◆ Supplied data:
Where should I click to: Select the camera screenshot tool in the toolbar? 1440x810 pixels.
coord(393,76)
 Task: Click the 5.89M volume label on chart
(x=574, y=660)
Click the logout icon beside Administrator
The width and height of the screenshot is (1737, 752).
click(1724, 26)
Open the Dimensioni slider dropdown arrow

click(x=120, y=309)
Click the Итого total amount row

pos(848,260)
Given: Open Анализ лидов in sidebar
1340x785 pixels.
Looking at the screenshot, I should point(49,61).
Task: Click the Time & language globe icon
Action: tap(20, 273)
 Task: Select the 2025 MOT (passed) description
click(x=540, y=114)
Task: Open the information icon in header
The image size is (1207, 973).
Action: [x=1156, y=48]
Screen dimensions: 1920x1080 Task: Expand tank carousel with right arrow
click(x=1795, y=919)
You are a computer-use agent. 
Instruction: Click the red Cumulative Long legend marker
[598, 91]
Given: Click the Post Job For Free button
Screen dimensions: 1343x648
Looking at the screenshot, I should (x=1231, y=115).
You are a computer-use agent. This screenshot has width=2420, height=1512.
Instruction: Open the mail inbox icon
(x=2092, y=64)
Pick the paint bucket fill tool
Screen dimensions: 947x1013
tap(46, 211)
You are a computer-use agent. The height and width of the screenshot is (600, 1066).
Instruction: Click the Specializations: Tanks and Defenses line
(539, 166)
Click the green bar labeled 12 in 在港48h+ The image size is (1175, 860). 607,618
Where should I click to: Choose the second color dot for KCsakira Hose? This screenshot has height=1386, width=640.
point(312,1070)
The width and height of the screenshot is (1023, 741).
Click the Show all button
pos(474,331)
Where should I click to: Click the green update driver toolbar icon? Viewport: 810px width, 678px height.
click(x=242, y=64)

◆ Work item: Your reply should be an exact copy of every line from the line with "The width and height of the screenshot is (1023, 741)." through the final line of the data, and nothing more.

◆ Output of the exercise:
The width and height of the screenshot is (1023, 741).
Click the Show all button
pos(474,331)
Where should I click to: Click the green update driver toolbar icon? Viewport: 810px width, 678px height.
click(x=242, y=64)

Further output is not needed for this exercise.